* **WHAT TO PRODUCE**
Here the job is to transcribe the data verbatim while leaving each picture out.

* **Records excerpted from a collection**
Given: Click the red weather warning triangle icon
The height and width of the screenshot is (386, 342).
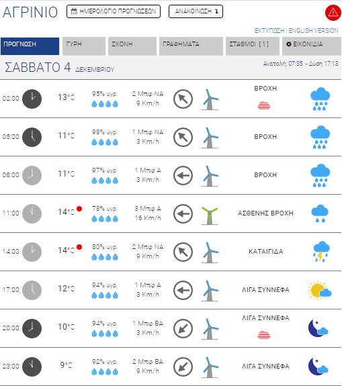Looking at the screenshot, I should (x=333, y=12).
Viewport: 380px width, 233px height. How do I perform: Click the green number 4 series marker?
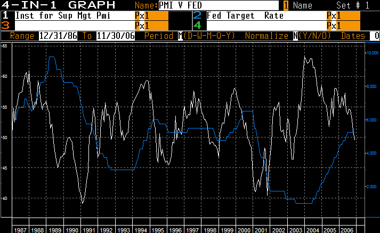pyautogui.click(x=198, y=26)
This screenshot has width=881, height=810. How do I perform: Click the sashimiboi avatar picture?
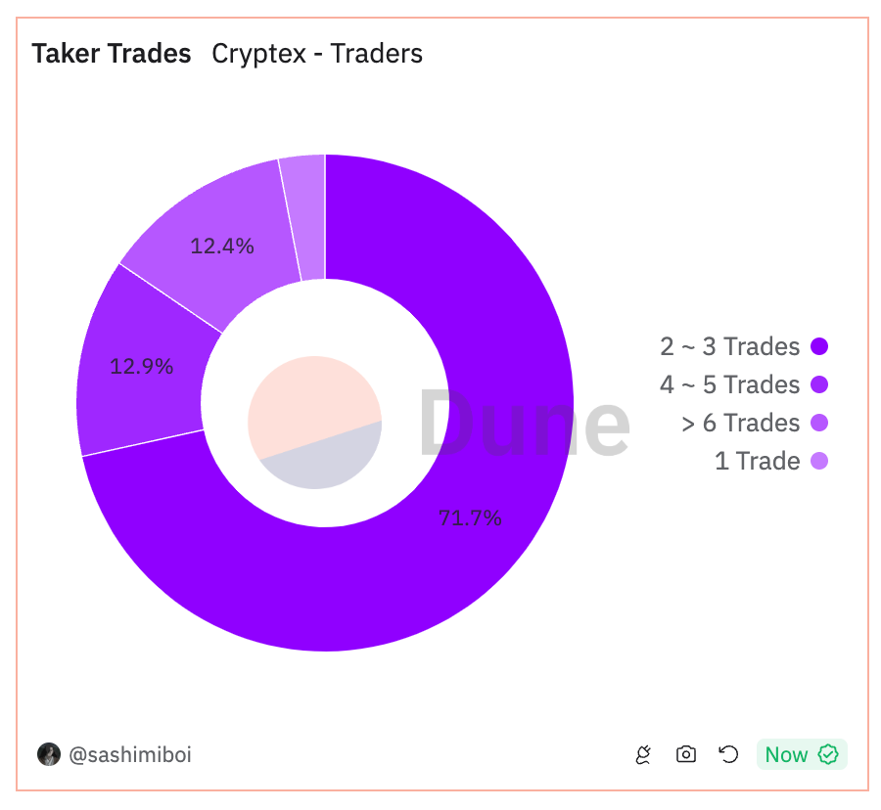(x=48, y=754)
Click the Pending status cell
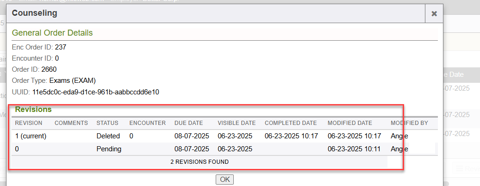Screen dimensions: 480x186 [109, 149]
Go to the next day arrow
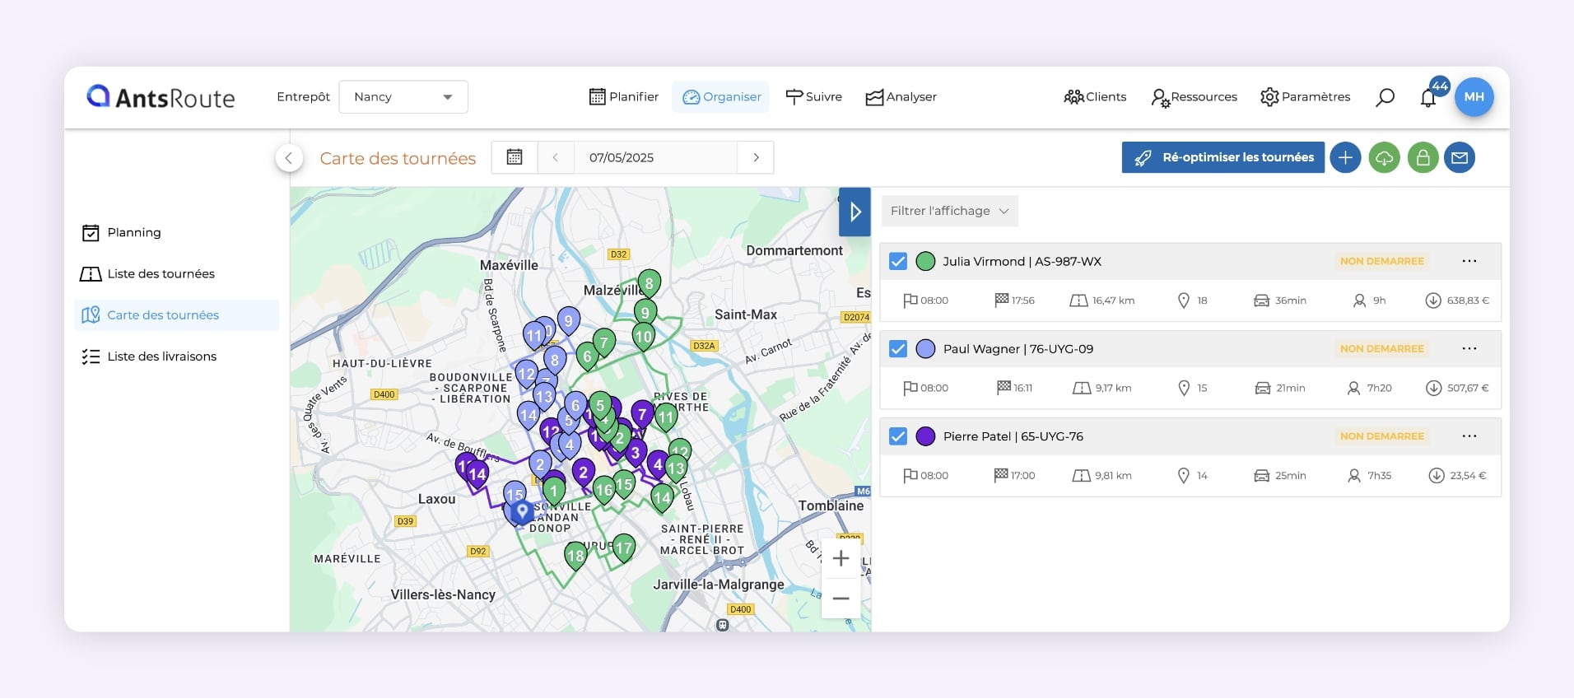 756,157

* **ANSWER TO THE PROBLEM**
Given: Click the red weather warning triangle icon
The height and width of the screenshot is (386, 342).
Looking at the screenshot, I should (x=333, y=12).
Viewport: 380px width, 233px height. How do I perform: Click the green number 4 series marker?
pyautogui.click(x=198, y=26)
This screenshot has width=881, height=810. How do I perform: Click the sashimiboi avatar picture?
(x=48, y=754)
Click the Pending status cell
Screen dimensions: 480x186 [109, 149]
Go to the next day arrow
 756,157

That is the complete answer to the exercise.